PROBLEM REQUIREMENTS —
Rewrite the records from the line containing "Viewport: 1568px width, 695px" through the end of the records, requests included, with each coordinate in the answers multiplied by 1.7 and rounded to a whole number, halves rounding up. Leave the pictures out.

DATASET EXCERPTS —
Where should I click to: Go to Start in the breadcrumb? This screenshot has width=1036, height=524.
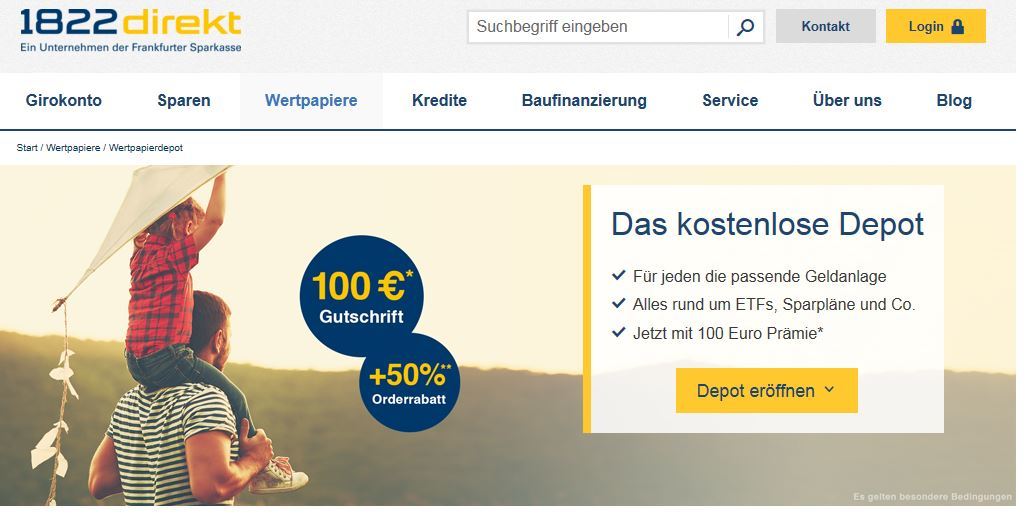click(27, 148)
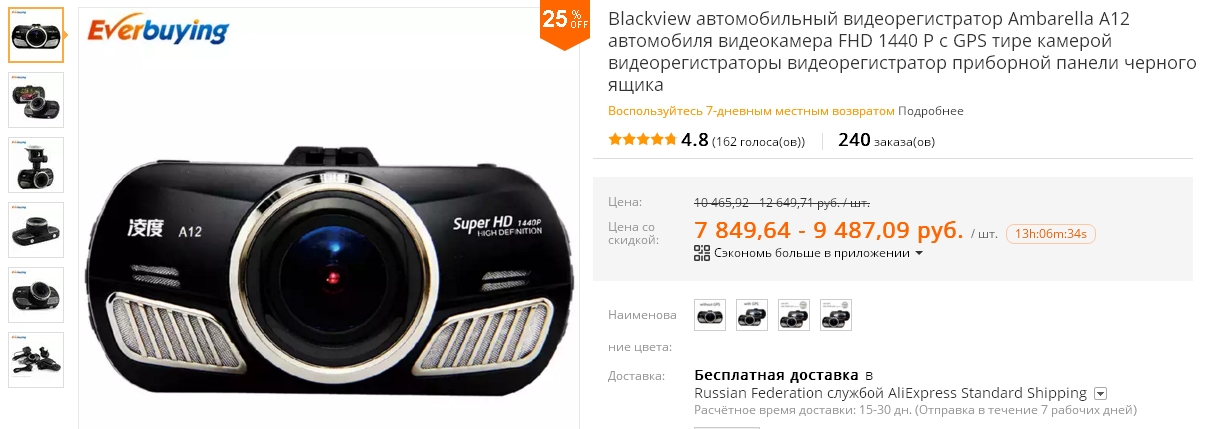
Task: Choose the fourth bundle color option
Action: 836,315
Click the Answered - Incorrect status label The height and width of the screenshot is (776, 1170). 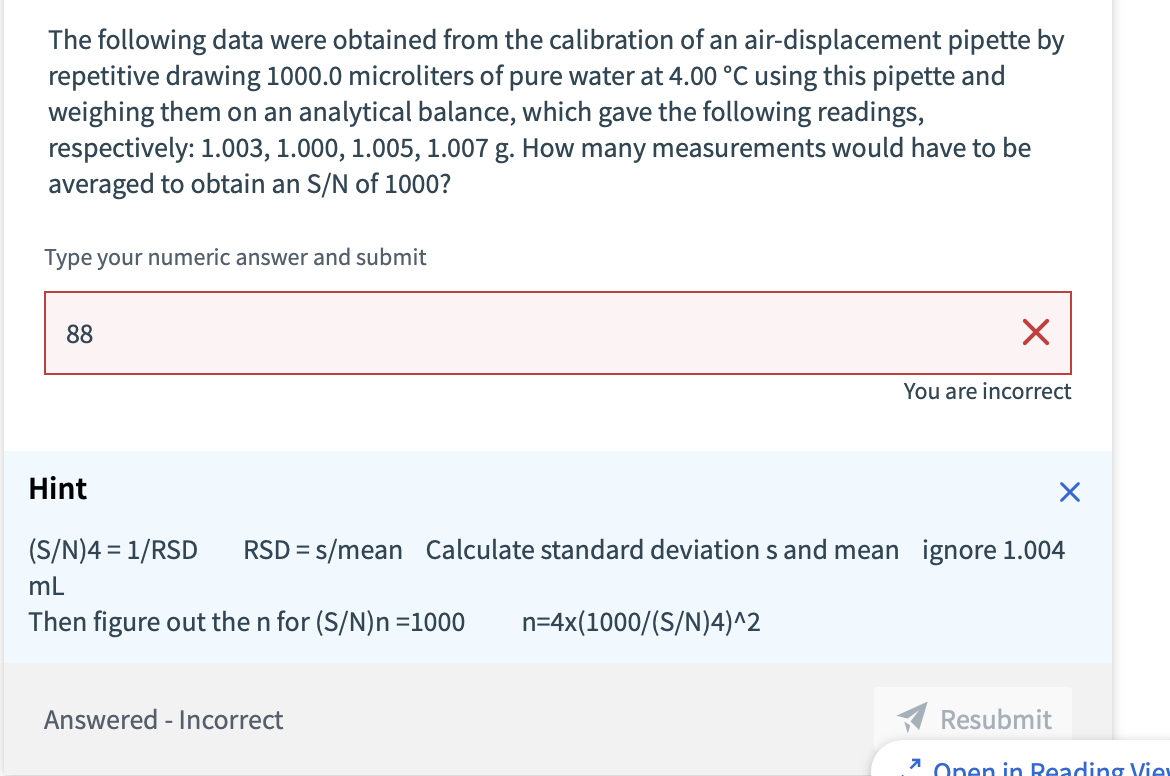(163, 719)
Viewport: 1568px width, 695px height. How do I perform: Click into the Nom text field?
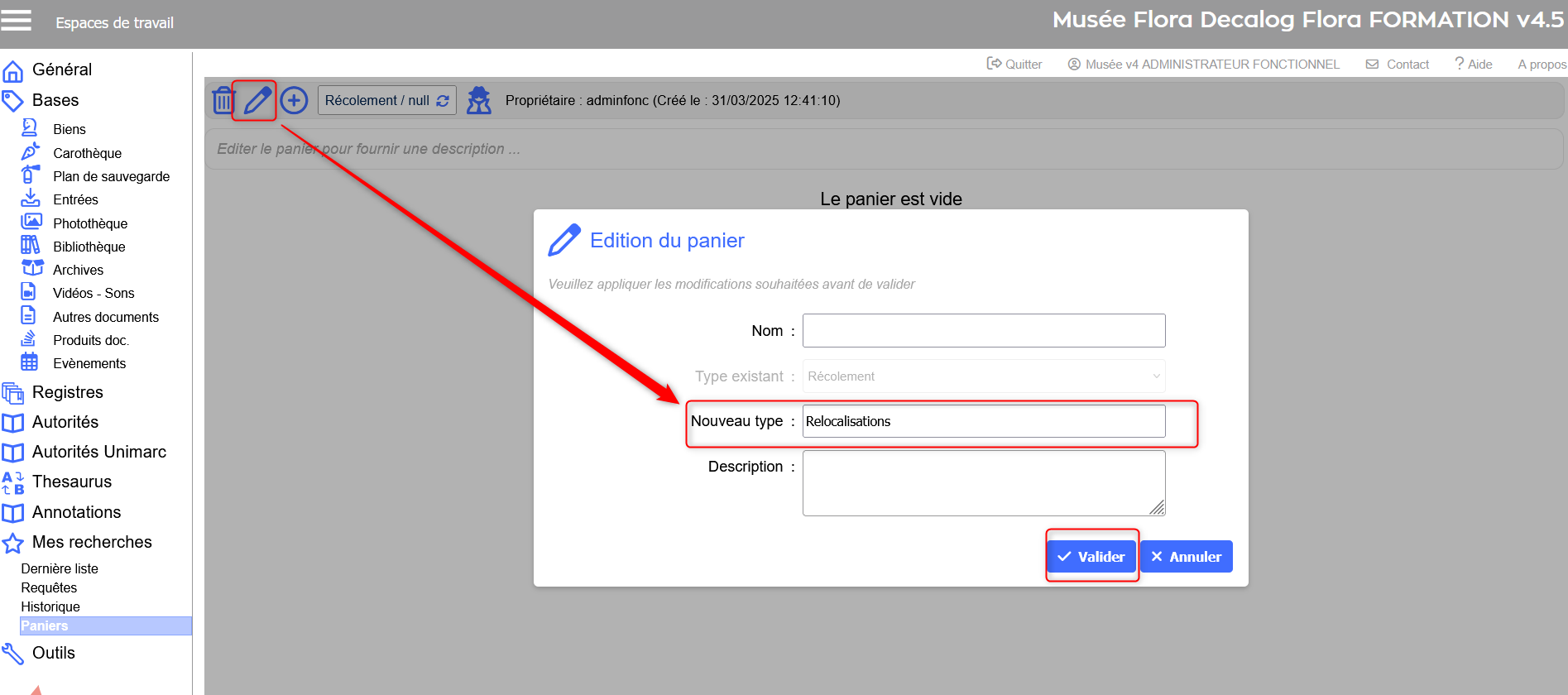point(983,331)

TASK ANSWER —
Viewport: 1568px width, 695px height. How do I perform: Click into the Nom text field?
point(1671,563)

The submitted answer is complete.